Independent Agents Face Tough Choices



In today’s increasingly complex travel industry, independent agents are faced with a confusing array of business models. And the list of options is growing, according to Ann van Leeuwen, CTIE, vice president of the National Association of Career Travel Agents (NACTA).

In a panel discussion yesterday at ASTA’s Global Convention in Miami, moderator Van Leeuwen said today’s independent contractors must choose from a set of “complex and overlapping options.”

“There are a lot of choices,” agreed panelist Jackie Friedman, president of Nexion. “The important thing is what’s  important to you, what kind of travel you sell, what kind of vendors you want to deal with.”

Panelists outlined the pros and cons of the choices for independent and home-based agents. These include: 1) affiliating as an agency with a traditional consortium or with a consortium like NEST, which focuses solely on home-based agents; 2) affiliating as an independent with a host agency, or 3) joining a franchise agency operation.

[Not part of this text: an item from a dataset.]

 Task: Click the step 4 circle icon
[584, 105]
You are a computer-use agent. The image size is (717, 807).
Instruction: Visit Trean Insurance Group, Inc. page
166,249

Home-based independent agents also might opt to join the staff of a traditional travel agency and continue working from home as agency employees

Consider your vendors
Nicole Mazza, chief marketing officer of NEST, advised agents to look at who their top five vendors are when choosing an affiliation and business model. “Those vendors should be aligned with your host or consortium.”

Friedman said that host agencies and consortia give agents flexibility, while a franchise operation offers “branding in a box” but subjects agents to stricter contractual requirements.

Stephanie Lee, founder of Host Agency Reviews, a company she called the Yelp of host agencies, called the host agency option “a good fit for new agents.”

Independent agents also can opt to affiliate with several hosts for different aspects of their business. The beauty of this, Lee said, is that “you have an ala carte situation.” The “dark side” is that the arrangement might dilute the agent’s volume. “You’re not giving the host 100% of your bookings, so they won’t give you their all.”

Branding is critical
Regardless of their business model, all agents need a strong focus on education and branding, said Mazza.

Engaging with an industry association, as well as getting an industry certification, is a good move, but associations are not the same. “Find one that aligns with your business model,” she said.

Industry certification is also key and advantageous in several ways. Being listed as a specialist on a destination or tour op website is also a mechanism for lead generation, she added.

“Branding is everything,” Mazza added. An agent’s “brand” should be on everything agents send out and should be consistent in how it looks.

“It’s a reflection of who you are,” she said.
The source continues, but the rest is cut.